The Diamantina tapaculo is approximately 10 to 11 cm long and weighs approximately 15 g. The adult's plumage is identical to that of the Planalto tapaculo. The male's upperparts are mainly dark gray and the underparts paler gray. The flanks are buff with dark bars, which differentiate it from the similar but unbarred mouse-colored tapaculo. The female is browner.

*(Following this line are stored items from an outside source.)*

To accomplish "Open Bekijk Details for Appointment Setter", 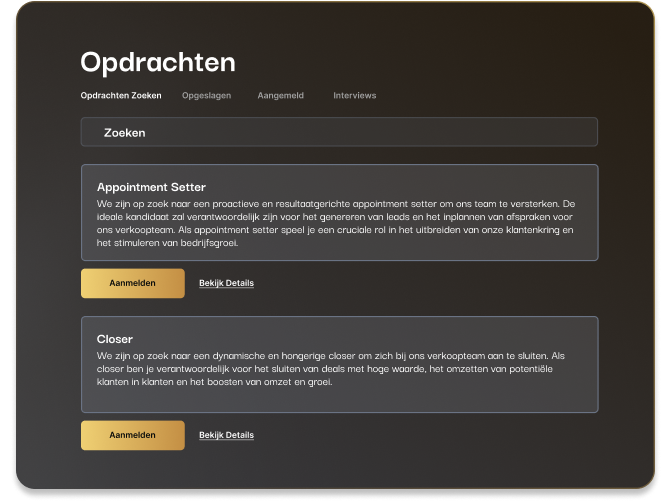I will tap(226, 283).
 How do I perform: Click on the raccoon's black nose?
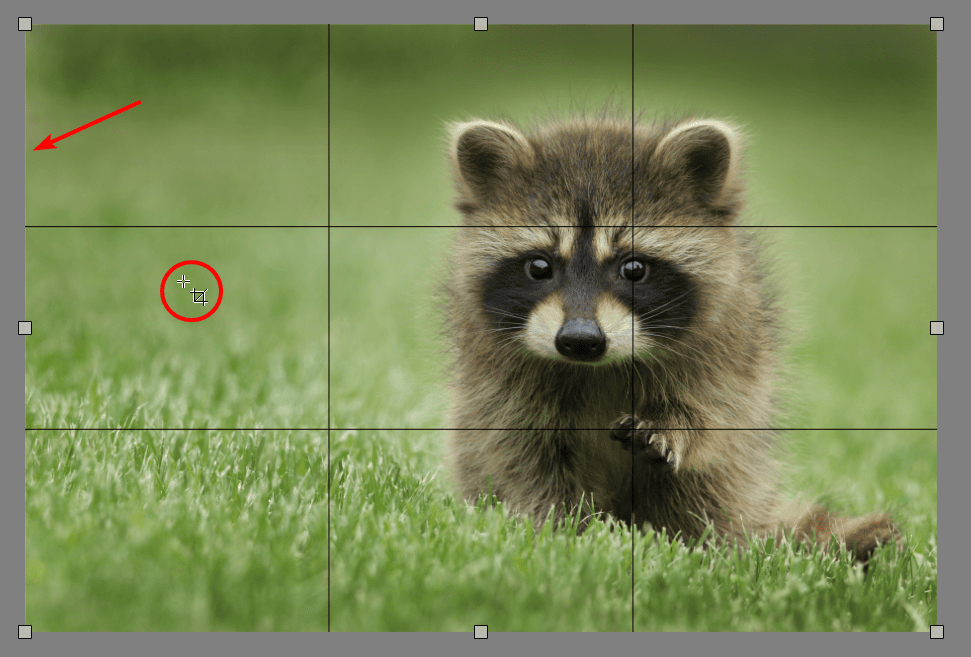(x=580, y=338)
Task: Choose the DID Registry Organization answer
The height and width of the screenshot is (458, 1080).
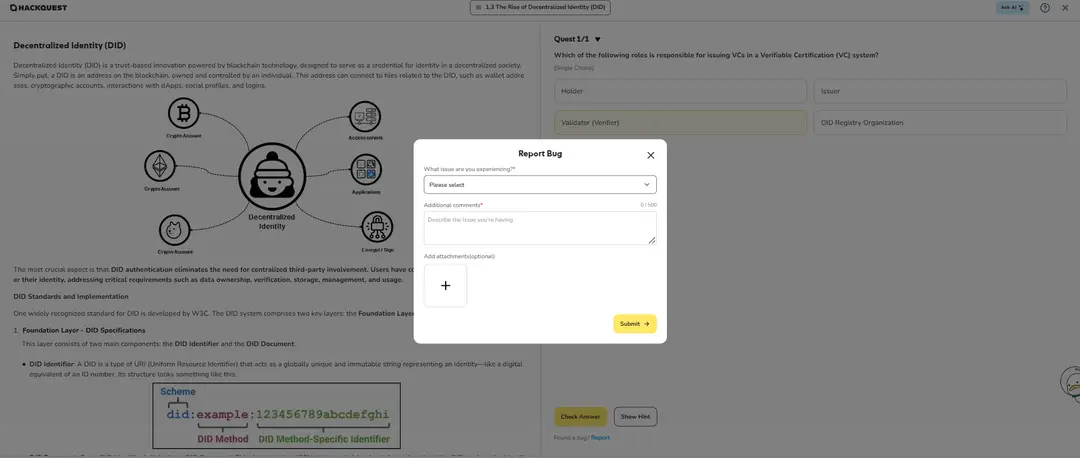Action: 940,123
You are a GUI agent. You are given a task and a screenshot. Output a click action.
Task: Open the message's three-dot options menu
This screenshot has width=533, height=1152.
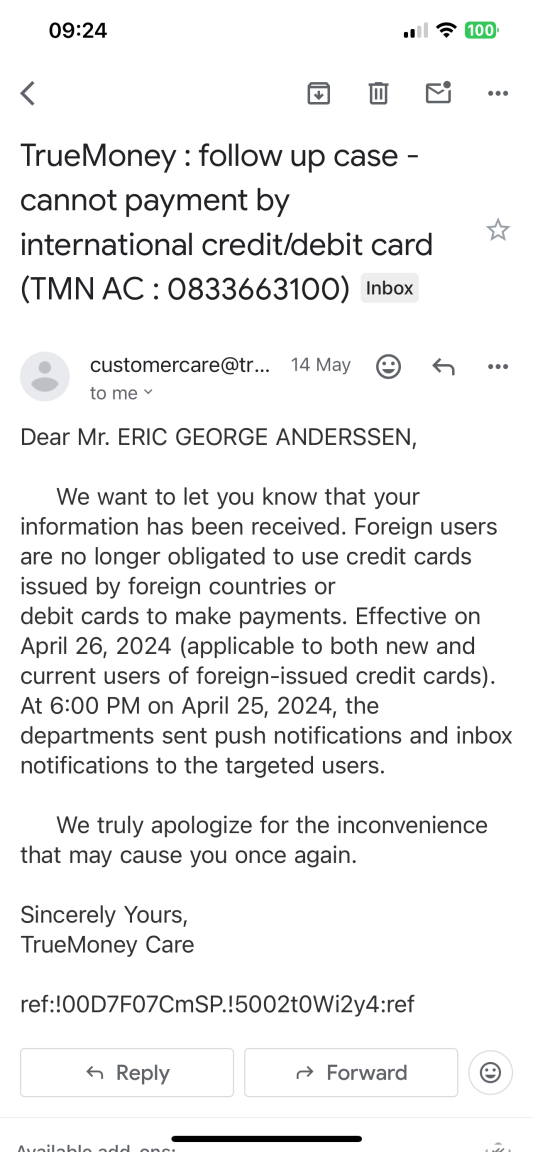(498, 366)
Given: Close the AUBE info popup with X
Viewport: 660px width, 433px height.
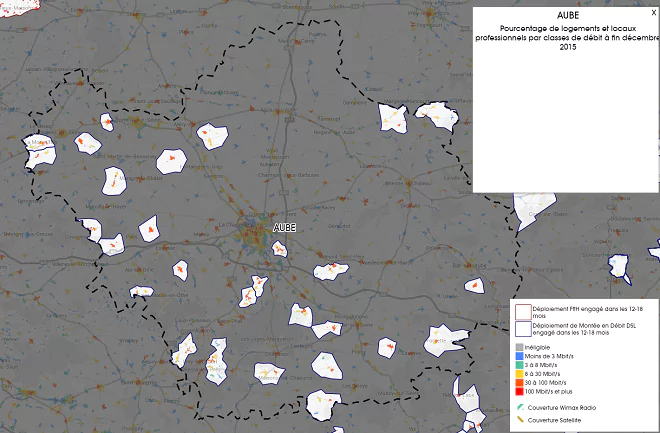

==Distribution and habitat==

The Diamantina tapaculo is found only in the Chapada Diamantina in Brazil's Bahia state. It inhabits some of the remaining patches of dense forest in a region otherwise characterized by campo rupestre, a biome of grassland and rocky outcrops. In elevation it ranges from 850 to 1600 m.

==Behavior==
===Feeding===

No information has been published about the Diamantina tapaculo's diet or foraging phenology.

===Breeding===

Virtually nothing is known about the Diamantina tapaculo's breeding behavior. One nest has been described; it was a bowl of grasses in a rock crevice. The two nestlings were fed by both adults.

===Vocalization===

The Diamantina tapaculo's song is a simple note, quickly repeated, often for more than a minute. Its call is unique, described as "a single 'tcheep' note".

==Status==

The IUCN has assessed the Diamantina tapaculo as Endangered because "[it] has a very small range with fewer than five locations and its habitat is declining owing to the replacement of natural vegetation by coffee and banana plantations, collection of firewood for domestic and industrial use and unregulated tourism."